• Problem 1: Duplicate the stretch of the herf thread from "## drrgill (Jan" through "that Crappy football!!".

• Text section:
........
Sorry guys, going to have to miss this one. I have a fishing trip and will be gone all weekend. Hope you all have a good time.

Joel


----------



## JHawk (Nov 2, 2006)

I'm a CS newbie, but I might stop by if that is okay! I usually watch the Chiefs games at the Merchant, but the Cedar Box is a good place also.


----------



## Don Fernando (Jan 1, 2000)

JHawk said:


> I'm a CS newbie, but I might stop by if that is okay! I usually watch the Chiefs games at the Merchant, but the Cedar Box is a good place also.


As a newbie myself, this will be the first herf I'll been able to attend thus far ... sooooo... t'would be good to have a fellow newbie in the midst.


----------



## drrgill (Jan 1, 2000)

monsoon said:


> As a newbie myself, this will be the first herf I'll been able to attend thus far ... sooooo... t'would be good to have a fellow newbie in the midst.


Jhawk and Erratum....Everyone is welcome old and new....I broke my Cherry at the Land of Lincoln Herf 4 years ago it was like a T-Baller stepping into the word series....Everyone made me welcome and we are all bond by the Leaf and love to share. Just show up Introduce yourself and have a great time!!

Drrgill

PS-Jhawk Im a KU Grad myself look me up we can talk about that Crappy football!!


----------



## Don Fernando (Jan 1, 2000)

Gunna try & make it, but not certain ... came home this eve feeling like ... what's that term I heared on this forum the other day ... "butt butter" ?? ... that's pretty fitting actually.

'tis 9pm & I'm calling it an early, in hopes that I feel up to sittin' & smokin' for the Chiefs game tomorrow.


----------



## JHawk (Nov 2, 2006)

Well, the wife caught a nasty bug yesterday. She is not feeling well and would rather I not be gone all afternoon. So I will have to miss the Cedar Box Herf!  Have a good time everyone, and Go Chiefs!
........
• The input:
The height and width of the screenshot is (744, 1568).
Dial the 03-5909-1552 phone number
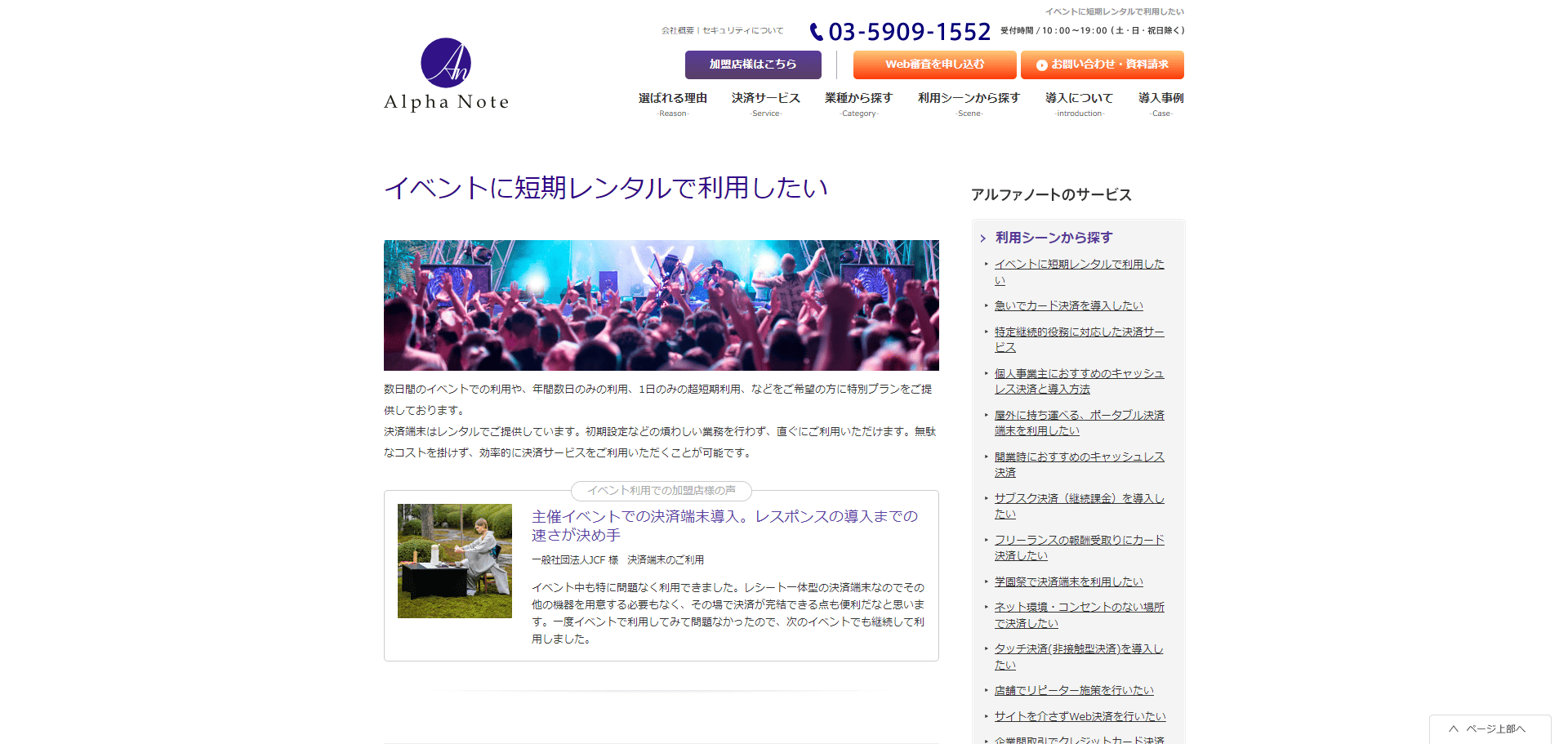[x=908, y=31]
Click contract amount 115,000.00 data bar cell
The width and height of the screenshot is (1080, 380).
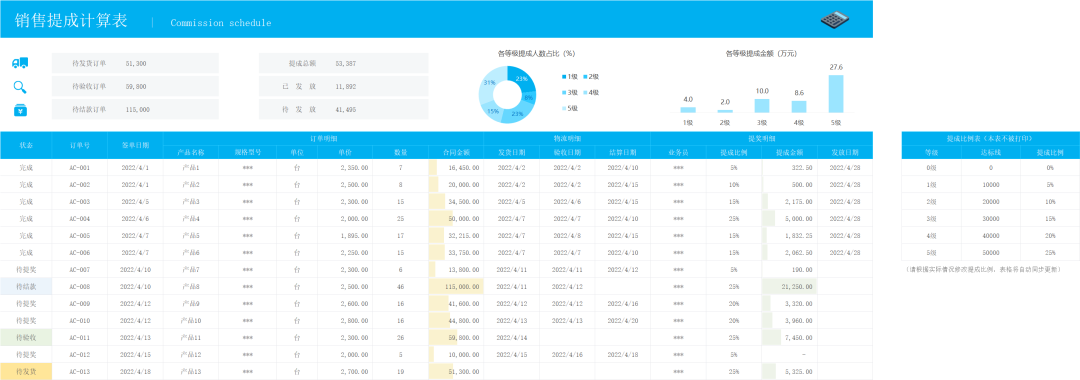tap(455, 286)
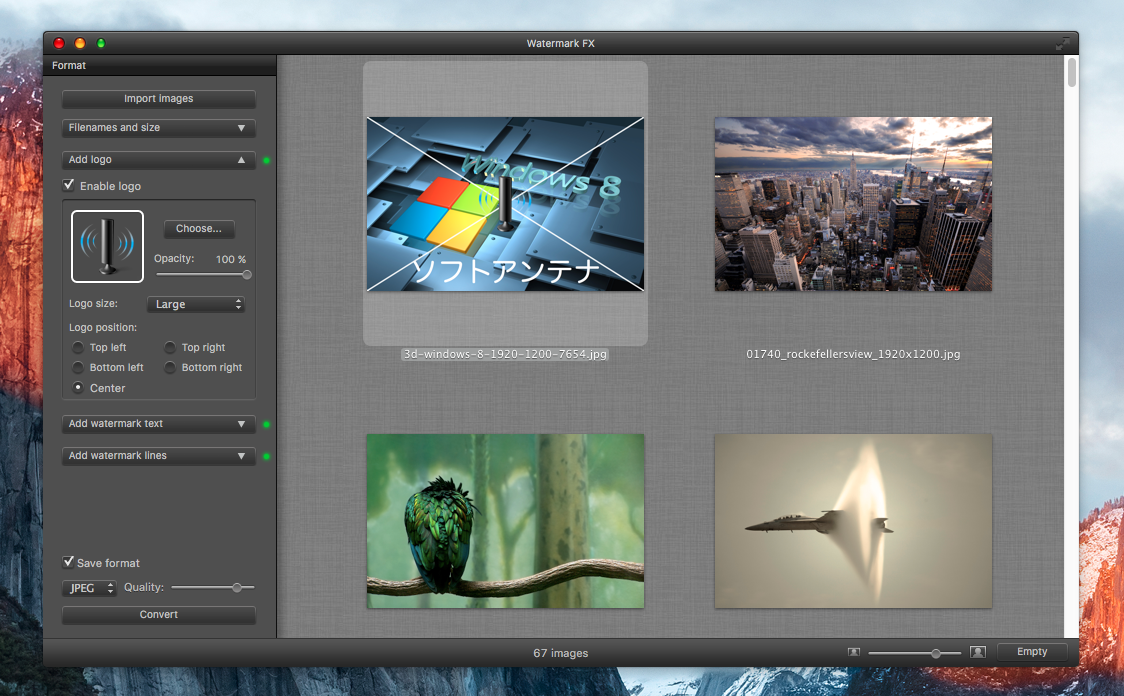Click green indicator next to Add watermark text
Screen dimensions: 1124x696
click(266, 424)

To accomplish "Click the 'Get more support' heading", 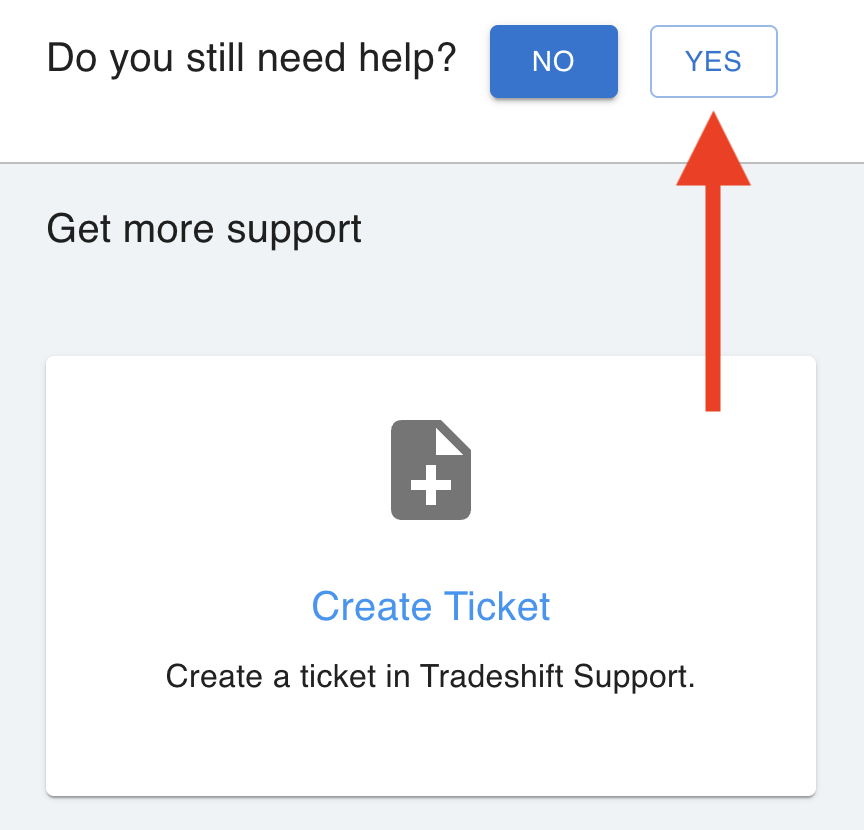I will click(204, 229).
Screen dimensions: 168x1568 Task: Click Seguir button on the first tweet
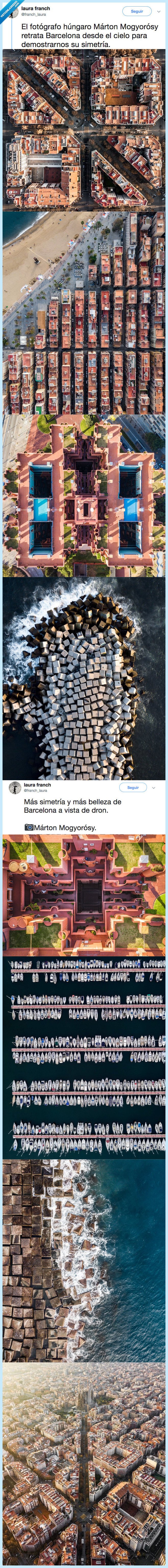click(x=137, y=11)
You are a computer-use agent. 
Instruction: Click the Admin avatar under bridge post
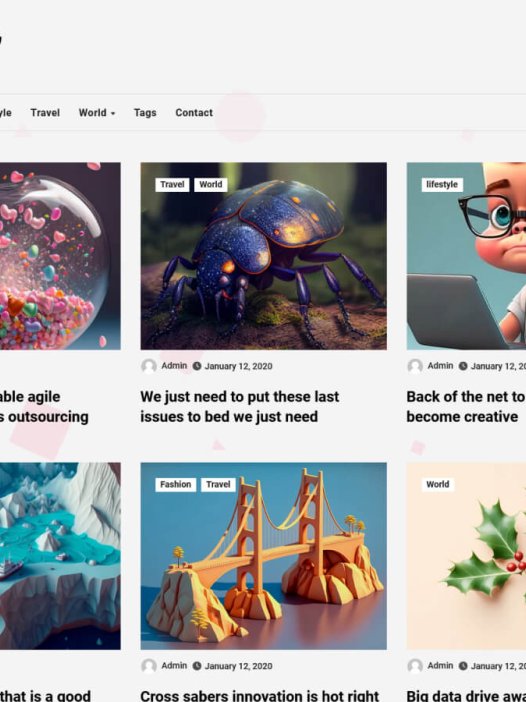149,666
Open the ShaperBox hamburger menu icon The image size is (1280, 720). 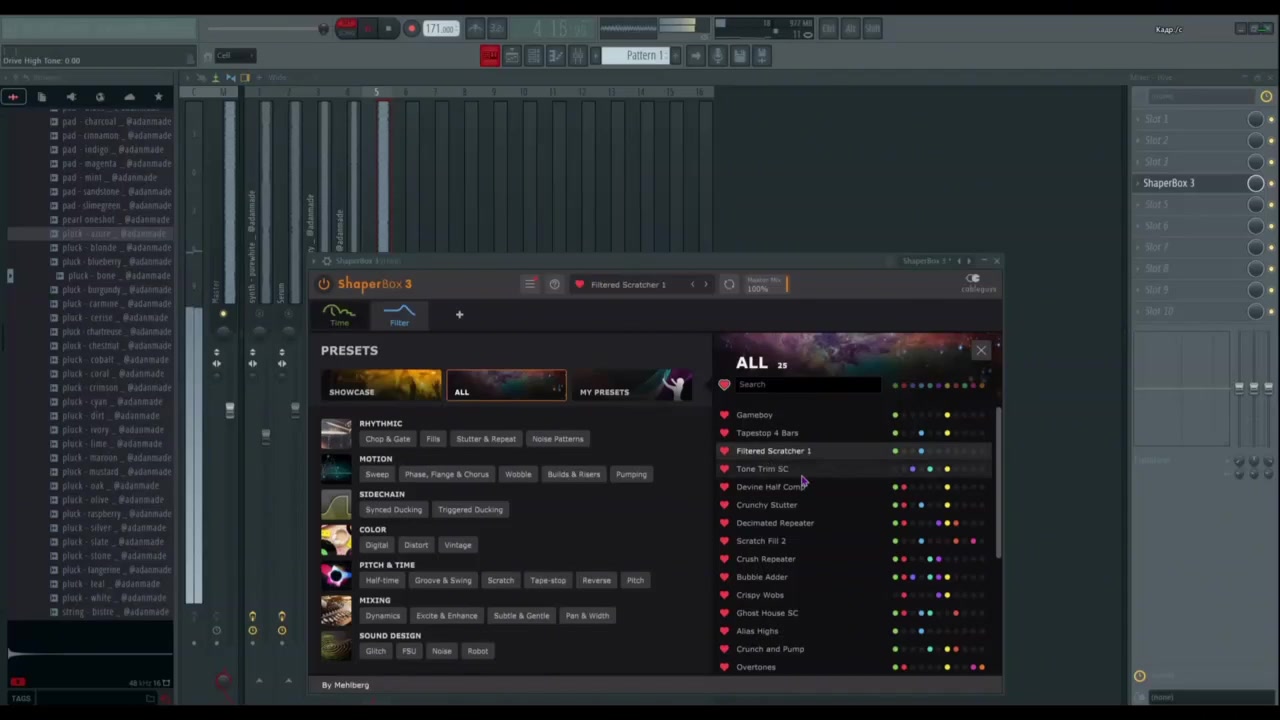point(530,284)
........
• Problem 2: In the stretch of entries from their start through the line containing "[x=908, y=31]", change "phone number" to "telephone number" and give those lines back with nothing else altered. Leave the pictures out.

• Correct response 1:
## drrgill (Jan 1, 2000)

monsoon said:


> As a newbie myself, this will be the first herf I'll been able to attend thus far ... sooooo... t'would be good to have a fellow newbie in the midst.


Jhawk and Erratum....Everyone is welcome old and new....I broke my Cherry at the Land of Lincoln Herf 4 years ago it was like a T-Baller stepping into the word series....Everyone made me welcome and we are all bond by the Leaf and love to share. Just show up Introduce yourself and have a great time!!

Drrgill

PS-Jhawk Im a KU Grad myself look me up we can talk about that Crappy football!!

• Correct response 2:
The height and width of the screenshot is (744, 1568).
Dial the 03-5909-1552 telephone number
[x=908, y=31]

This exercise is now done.